#### [Data excerpts]

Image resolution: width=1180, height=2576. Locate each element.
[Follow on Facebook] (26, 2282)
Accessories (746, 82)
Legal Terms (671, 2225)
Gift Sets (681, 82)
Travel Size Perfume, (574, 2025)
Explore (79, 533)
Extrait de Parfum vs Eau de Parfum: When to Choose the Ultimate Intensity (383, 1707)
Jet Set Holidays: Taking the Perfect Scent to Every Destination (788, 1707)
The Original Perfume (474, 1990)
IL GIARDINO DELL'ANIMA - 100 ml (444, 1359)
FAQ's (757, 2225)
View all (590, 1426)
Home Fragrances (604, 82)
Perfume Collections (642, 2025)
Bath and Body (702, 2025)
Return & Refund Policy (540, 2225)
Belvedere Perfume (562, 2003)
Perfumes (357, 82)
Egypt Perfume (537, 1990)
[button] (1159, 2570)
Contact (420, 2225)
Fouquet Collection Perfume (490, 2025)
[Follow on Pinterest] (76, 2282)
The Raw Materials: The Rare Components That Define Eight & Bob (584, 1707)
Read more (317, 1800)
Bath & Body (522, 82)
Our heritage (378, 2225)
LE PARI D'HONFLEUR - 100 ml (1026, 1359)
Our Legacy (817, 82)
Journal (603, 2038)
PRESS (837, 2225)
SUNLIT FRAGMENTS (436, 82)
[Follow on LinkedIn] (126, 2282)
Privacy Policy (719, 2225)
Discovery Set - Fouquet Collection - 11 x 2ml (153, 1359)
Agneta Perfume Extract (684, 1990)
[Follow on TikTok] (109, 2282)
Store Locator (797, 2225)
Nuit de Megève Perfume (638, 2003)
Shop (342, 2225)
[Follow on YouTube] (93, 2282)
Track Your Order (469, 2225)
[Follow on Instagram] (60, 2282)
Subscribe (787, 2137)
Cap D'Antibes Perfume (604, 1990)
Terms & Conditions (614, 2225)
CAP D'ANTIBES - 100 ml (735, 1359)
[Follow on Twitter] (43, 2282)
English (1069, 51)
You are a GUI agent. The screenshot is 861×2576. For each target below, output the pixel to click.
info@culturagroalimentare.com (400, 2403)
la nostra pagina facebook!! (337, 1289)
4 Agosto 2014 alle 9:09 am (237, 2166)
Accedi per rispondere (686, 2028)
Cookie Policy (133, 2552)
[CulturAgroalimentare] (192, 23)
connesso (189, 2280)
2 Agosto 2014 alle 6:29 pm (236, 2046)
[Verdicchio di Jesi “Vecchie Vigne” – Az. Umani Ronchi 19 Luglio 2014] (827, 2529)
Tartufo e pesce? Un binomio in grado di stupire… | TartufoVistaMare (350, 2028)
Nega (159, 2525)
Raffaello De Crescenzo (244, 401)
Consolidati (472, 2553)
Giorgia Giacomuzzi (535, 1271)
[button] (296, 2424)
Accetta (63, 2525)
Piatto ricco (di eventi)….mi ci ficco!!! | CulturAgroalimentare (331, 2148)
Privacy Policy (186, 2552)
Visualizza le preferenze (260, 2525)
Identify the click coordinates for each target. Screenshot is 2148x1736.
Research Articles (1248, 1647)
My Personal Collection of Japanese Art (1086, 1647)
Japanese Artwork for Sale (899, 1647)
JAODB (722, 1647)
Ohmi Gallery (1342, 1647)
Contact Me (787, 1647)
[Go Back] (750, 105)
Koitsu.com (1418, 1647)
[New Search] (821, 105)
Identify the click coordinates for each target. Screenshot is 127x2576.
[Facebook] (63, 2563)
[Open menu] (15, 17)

#### [Your instructions]
State the count of lines in the data holding the word "each", adding nothing to it.

#### [Reply]
4